Exploring the Open Models of MRAL AI: From Pre-Training to Fine-Tuning, Uncovering the Secrets Behind Our Cutting-Edge Language Models.

  • 1. The speaker is excited to talk about MrAlia AI's open models.
  • 2. MrAlia AI was started in June of the previous year.
  • 3. They released their first open model, M7B, in September.
  • 4. In December, they released their first mixture of experts open model, 8X7B.
  • 5. Along with these models, they also released their platform with model APIs and commercial models.
  • 6. In February of the current year, they released M Large, their flagship model.
  • 7. In April, they released a new open model, 8X22b.
  • 8. Most recently, in June, they released a code-specific model called C22b.
  • 9. MrAlia AI's mission is to bring Frontier AI to everyone and specifically focus on building Cutting Edge AI for developers.
  • 10. They have certain principles when training and releasing models: openness, portability, performance optimization, and customizability.

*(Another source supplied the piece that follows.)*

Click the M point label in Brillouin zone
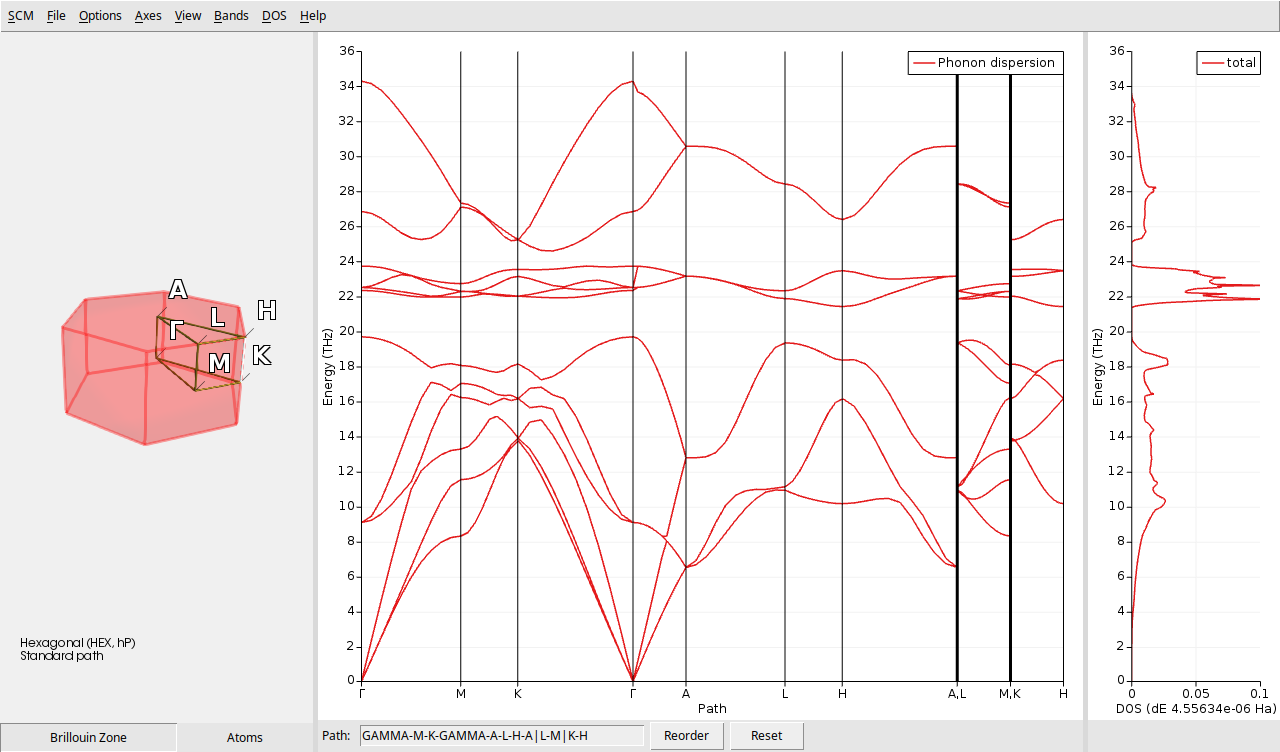 (x=219, y=363)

  • 11. Their first model was a DeTransformer model, which was the first 7B model to achieve 60 on MML.
  • 12. They released their first Sparse mixture of experts model in December, which is based on the mixture of experts architecture.
  • 13. The Sparse mixture of experts model has a higher number of total parameters but uses only a small subset of the parameters for every token, making it fast and cost-efficient at inference time.

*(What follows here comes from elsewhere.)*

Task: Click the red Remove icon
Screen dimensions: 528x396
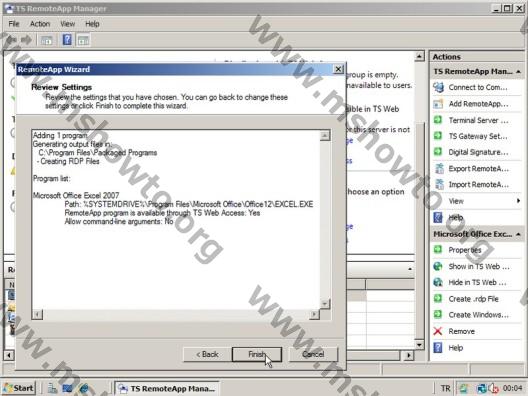Action: 438,331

  • 14. They released a bigger version of this architecture, ax22 be, in April, which has even better performance, a higher context window, and is multilingual.
  • 15. The speaker explains that open sourcing their models serves as a branding and marketing tool for them.

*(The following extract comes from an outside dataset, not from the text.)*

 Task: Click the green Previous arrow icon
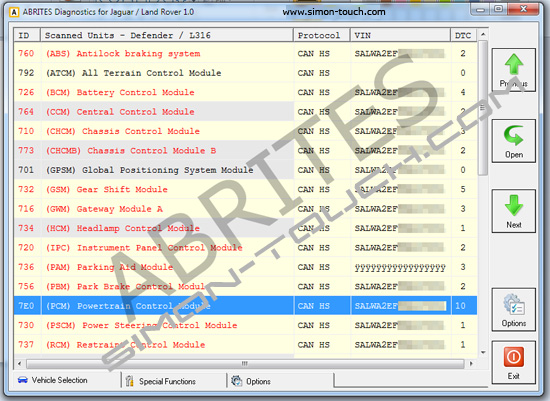click(514, 65)
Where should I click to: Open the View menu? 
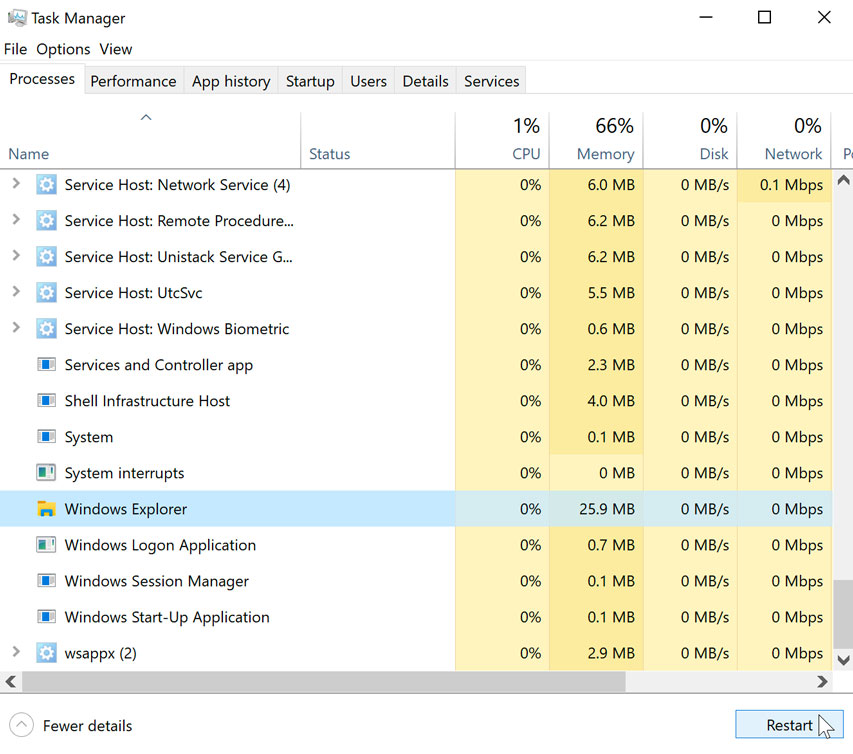point(115,48)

  • 16. Open source helps create awareness about their products, acquire customers, and learn from the community on how to customize or deploy their models in new settings.
  • 17. Large language models (LLMs) are typically trained in three stages: pre-training, instruction tuning, and learning from human feedback.
  • 18. Pre-training involves passing a piece of text through the model and predicting the next token.
  • 19. The data sets used for pre-training are huge and require pre-processing, cleaning, deduplication, and curation.
  • 20. Pre-training requires a lot of investment, as models can go up to hundreds or even thousands of billions of parameters.
  • 21. Each model takes tens to hundreds of millions of dollars to train, and it's difficult to get the investment for another training run if something goes wrong.
  • 22. The best hyperparameters for smaller models might not be the best for larger models.
  • 23. In instruction tuning, prompt-response pairs are used instead of just a string of text.
  • 24. Learning from human feedback is done by obtaining human preferences, which are cheaper or easier to obtain than full human annotation.

Source: AI Engineer via YouTube

❓ What do you think? What role do you think open-source models can play in democratizing access to cutting-edge AI technologies, and how can they ultimately benefit humanity? Feel free to share your thoughts in the comments!